Site information
- Owner: International Security Assistance Force (ISAF)
- Operator: British Army (2007-2012) Royal Marines (RM) (2007-2010) Afghan National Army (ANA) Royal Danish Army (RDA)

Location
- Patrol Base Rahim Shown within Afghanistan
- Coordinates: 32°03′39″N 064°51′11″E﻿ / ﻿32.06083°N 64.85306°E

Site history
- Built: 2007
- In use: 2007-2012

Airfield information
- Elevation: 921 metres (3,022 ft) AMSL
Helipads
| Number | Length and surface |
| 01 | Concrete |

= Patrol Base Rahim =

Patrol Base Rahim was an International Security Assistance Force (ISAF) Patrol Base (PB) operated by the British Army and located in Nahri Saraj District, Helmand Province, Afghanistan.

==History==
The patrol base was built in 2007 by the British Army and named after L/Cpl Paul "Sandy" Sandford, who fell in battle on 6 June 2007.
- The first Danish soldiers in Sandford arrived on 4 August 2007.
- The Danish forces have had regular units in the camp, both infantry and units from CIMIC.
- The Leopard 2 platoon during March 2007.
- In January 2010, changed Sandford to Rahim.

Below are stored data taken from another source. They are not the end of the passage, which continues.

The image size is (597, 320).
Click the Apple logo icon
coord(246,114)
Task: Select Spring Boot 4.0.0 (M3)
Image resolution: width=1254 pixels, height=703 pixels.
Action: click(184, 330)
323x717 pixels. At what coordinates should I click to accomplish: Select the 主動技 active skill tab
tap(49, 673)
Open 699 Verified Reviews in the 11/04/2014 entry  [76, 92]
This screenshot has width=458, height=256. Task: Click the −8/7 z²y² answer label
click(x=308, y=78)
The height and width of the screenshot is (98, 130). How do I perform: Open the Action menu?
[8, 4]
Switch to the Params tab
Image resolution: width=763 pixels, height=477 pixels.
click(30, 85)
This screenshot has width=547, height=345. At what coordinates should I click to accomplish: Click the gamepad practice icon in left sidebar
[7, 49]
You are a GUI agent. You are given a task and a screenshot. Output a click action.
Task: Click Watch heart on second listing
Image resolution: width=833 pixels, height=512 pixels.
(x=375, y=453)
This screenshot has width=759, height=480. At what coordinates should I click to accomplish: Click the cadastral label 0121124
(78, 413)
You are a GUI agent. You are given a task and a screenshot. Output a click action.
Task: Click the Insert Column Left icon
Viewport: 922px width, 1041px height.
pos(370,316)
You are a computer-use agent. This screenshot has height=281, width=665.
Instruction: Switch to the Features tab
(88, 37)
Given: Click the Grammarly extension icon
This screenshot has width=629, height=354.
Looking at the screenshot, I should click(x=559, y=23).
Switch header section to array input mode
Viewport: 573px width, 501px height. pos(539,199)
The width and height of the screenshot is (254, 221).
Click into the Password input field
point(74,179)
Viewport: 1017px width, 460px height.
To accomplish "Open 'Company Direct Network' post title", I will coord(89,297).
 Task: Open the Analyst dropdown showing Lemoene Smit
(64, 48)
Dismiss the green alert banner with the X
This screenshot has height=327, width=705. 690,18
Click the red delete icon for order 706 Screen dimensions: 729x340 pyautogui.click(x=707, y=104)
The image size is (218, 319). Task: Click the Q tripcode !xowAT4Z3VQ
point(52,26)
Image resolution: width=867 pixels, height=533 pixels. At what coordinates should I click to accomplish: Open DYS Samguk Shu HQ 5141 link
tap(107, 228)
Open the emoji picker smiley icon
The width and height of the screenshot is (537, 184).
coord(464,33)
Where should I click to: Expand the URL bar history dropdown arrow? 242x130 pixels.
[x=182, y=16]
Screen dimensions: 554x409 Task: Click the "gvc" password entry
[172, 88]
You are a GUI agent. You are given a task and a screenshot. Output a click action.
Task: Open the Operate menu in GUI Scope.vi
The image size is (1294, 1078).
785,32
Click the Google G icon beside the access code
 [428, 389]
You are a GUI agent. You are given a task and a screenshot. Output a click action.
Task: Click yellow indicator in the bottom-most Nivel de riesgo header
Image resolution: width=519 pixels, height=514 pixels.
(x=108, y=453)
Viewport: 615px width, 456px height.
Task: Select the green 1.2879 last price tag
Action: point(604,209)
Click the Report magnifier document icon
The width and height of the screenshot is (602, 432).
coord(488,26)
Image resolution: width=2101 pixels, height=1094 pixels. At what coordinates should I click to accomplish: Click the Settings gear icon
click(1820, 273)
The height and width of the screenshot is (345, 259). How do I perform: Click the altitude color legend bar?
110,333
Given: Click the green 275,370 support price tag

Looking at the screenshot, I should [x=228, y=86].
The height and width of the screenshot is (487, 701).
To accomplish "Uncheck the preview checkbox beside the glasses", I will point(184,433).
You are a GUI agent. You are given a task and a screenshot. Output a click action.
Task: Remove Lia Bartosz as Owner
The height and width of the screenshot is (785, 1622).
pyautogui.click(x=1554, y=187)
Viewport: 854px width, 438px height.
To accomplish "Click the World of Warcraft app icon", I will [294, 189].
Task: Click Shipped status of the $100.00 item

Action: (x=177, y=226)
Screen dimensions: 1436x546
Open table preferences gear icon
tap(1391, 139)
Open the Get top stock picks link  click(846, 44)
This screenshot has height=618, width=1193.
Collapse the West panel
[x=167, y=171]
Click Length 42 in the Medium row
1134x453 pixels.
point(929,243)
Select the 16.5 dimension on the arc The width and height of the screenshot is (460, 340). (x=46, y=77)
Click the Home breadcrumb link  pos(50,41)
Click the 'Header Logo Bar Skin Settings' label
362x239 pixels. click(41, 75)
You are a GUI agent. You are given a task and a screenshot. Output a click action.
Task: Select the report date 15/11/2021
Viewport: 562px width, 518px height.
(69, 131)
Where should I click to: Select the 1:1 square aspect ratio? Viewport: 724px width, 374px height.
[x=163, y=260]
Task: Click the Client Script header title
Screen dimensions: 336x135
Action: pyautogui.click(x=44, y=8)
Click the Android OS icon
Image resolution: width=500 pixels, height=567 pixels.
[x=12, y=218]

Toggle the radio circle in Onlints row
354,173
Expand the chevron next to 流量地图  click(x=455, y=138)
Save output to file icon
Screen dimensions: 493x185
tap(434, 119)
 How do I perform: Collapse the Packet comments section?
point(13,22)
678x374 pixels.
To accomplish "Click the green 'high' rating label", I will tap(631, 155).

The following units were posted here at some point:
- Operation Herrick IX (October 2008 - April 2009)
- Operation Herrick X (April 2009 – October 2009)
- Operation Herrick XI (October 2009 - April 2010)
- Operation Herrick XII (April 2010 - October 2010)
  - C Company, 1st Battalion, The Mercian Regiment.
- Operation Herrick XIII (October 2010 - April 2011)
  - 4th Company of the 1st Battalion, Irish Guards.
- Operation Herrick XIV (April 2011 – October 2011)
  - A Company, 3rd Battalion, The Mercian Regiment.
- Operation Herrick XV (October 2011 - April 2012)
  - B Company, 1st Battalion, The Yorkshire Regiment.
  - 37 Armoured Engineer Squadron, 35 Engineer Regiment between September 2011 and March 2012.
- Operation Herrick XVI (April - October 2012)
  - Number 2 Company, 1st Battalion, Grenadier Guards.